Alors que les multinationales peuvent pomper légalement les nappes phréatiques tunisiennes à des profondeurs toujours plus grandes, les barrages qui alimentent la consommation en eau potable arrivent à leurs limites. L’observatoire tunisien de l’eau (OTE), qui documente depuis des années cette situation, exige en particulier que les multinationales cessent « temporairement d’utiliser de l’eau potable dans leurs activités (…) » et demande que cesse la distribution de licences pour la mise en bouteille de l’eau (OTE, 06/04). Une distribution encore une fois de type néocoloniale où la société de fabrication des boissons de Tunisie (SFBT) filiale de la multinationale française Castel détient 70 % du marché, mais où Danone et Nestlé sont également bien placées…

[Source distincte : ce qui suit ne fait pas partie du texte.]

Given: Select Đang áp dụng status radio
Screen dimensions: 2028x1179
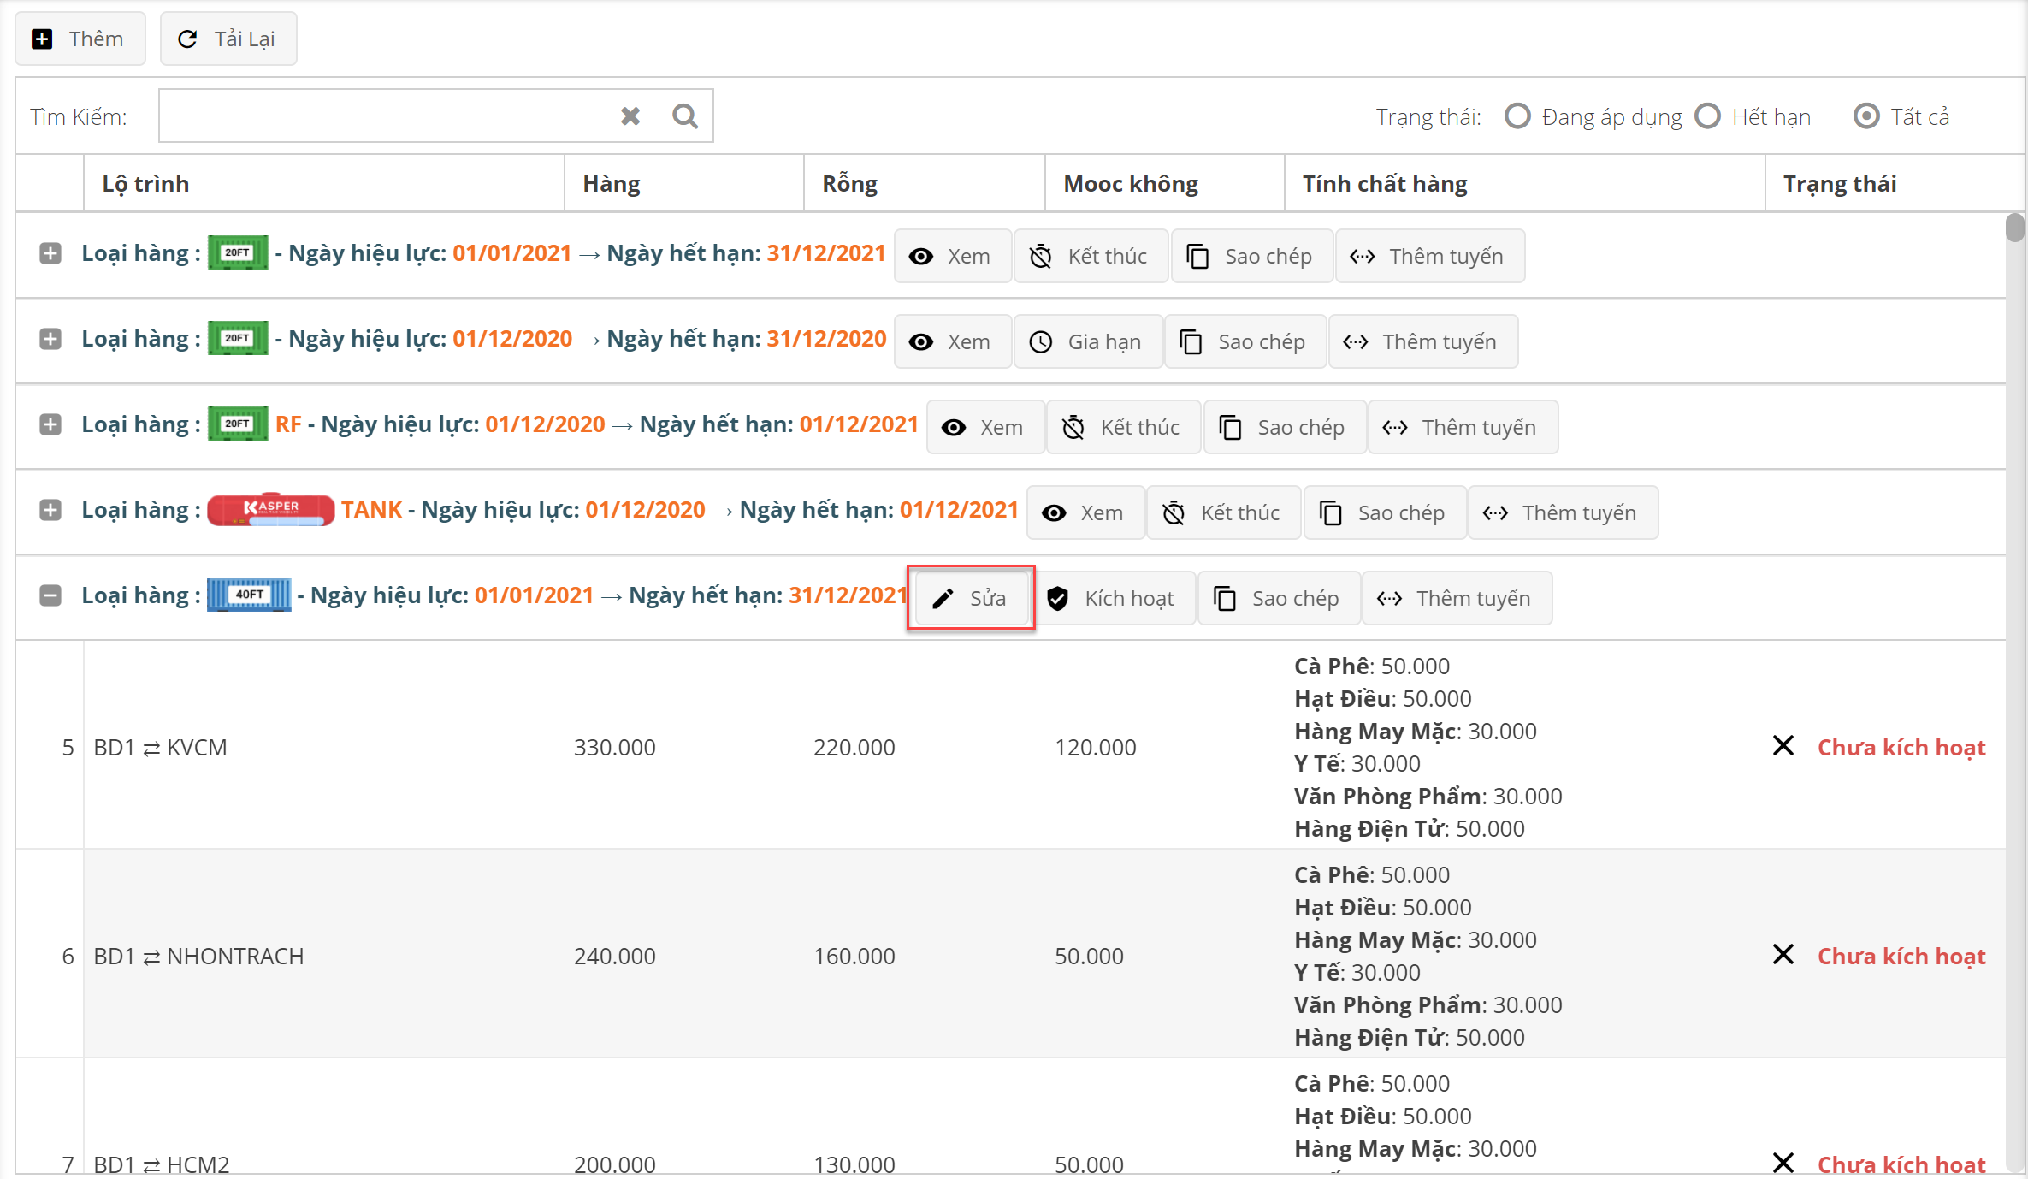Looking at the screenshot, I should pyautogui.click(x=1517, y=116).
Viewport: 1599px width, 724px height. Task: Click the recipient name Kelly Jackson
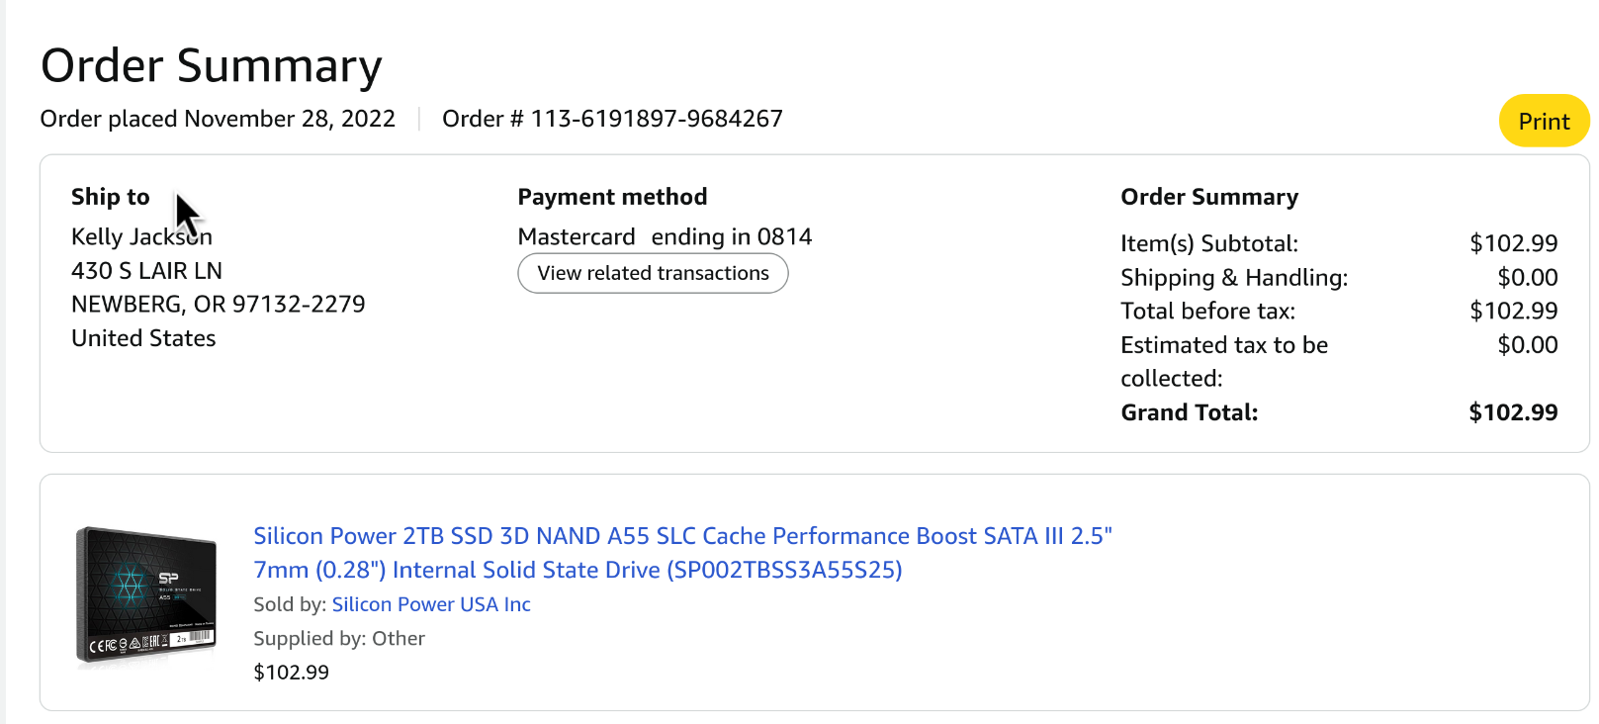(141, 237)

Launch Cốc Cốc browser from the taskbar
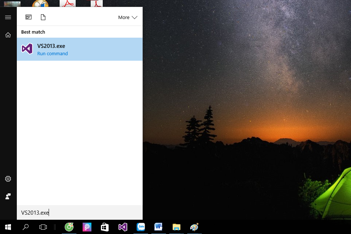[x=69, y=227]
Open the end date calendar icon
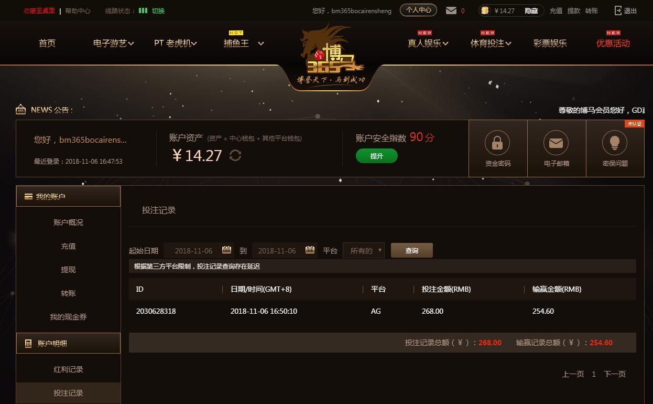Screen dimensions: 653x404 (x=310, y=250)
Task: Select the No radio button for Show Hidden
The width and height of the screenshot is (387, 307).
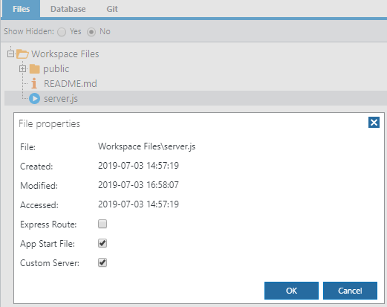Action: (91, 32)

Cette année, la situation en Tunisie est comparable à celle d’un pays comme l’Uruguay, où 80 % des ressources en eau sont utilisées pour une agriculture et une industrie d’export. L’accès de la population en eau potable repose sur des eaux de barrages dont les réserves sont très impactées par les activités économiques et par la sécheresse. En 2023, l’État uruguayen a dû ajouter de l’eau de mer dans l’eau des barrages pour que les populations des grandes villes aient encore à boire, transformant l’eau du robinet en une soupe salée imbuvable. Les associations et les syndicats uruguayens ont dénoncé « un modèle de production qui « confisque » l’eau au profit de grandes entreprises agricoles et industrielles et au détriment de la collectivité » [6]. Mêmes causes, mêmes effets en Tunisie, où cette année le barrage de Sidi Salem, le plus grand du pays, a atteint seulement 16 % de ses capacités. Dans les années à venir il y aura donc un choix à faire entre la fin du droit d’accès à une eau potable pour les habitants des grandes villes tunisiennes, ou bien une régulation importante du business de Castel, Danone, Nestlé et des autres multinationales qui pillent les ressources en eau potable.

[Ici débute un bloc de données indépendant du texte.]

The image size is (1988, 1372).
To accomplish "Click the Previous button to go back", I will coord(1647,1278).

Sous-couvert de grands discours sur la liberté d’entreprendre, sur les liens historiques et civilisationnels entre la Tunisie, la France et/ou d’autres pays d’Europe, et avec une petite touche de greenwashing, les pouvoirs européens et leurs multinationales en Tunisie ne font qu’enrichir quelques clans locaux qui étaient déjà compromis avec l’ancien régime. Ils encouragent le maintien d’un modèle économique profitable seulement à une petite élite qui prospère grâce à la faiblesse chronique de l’État. Dans un pays miné par la dette, qui manque de ressources, et dont la balance commerciale est gravement déficitaire, les capitalistes européens en affaires avec les clans tunisiens sont les authentiques responsables de la crise, sur une longue période. Ces responsables voyagent de préférence en première classe, leurs passeports sont toujours en règle, et leurs rapports avec la police sont faits d’une culture de politesses et d’attentions délicates.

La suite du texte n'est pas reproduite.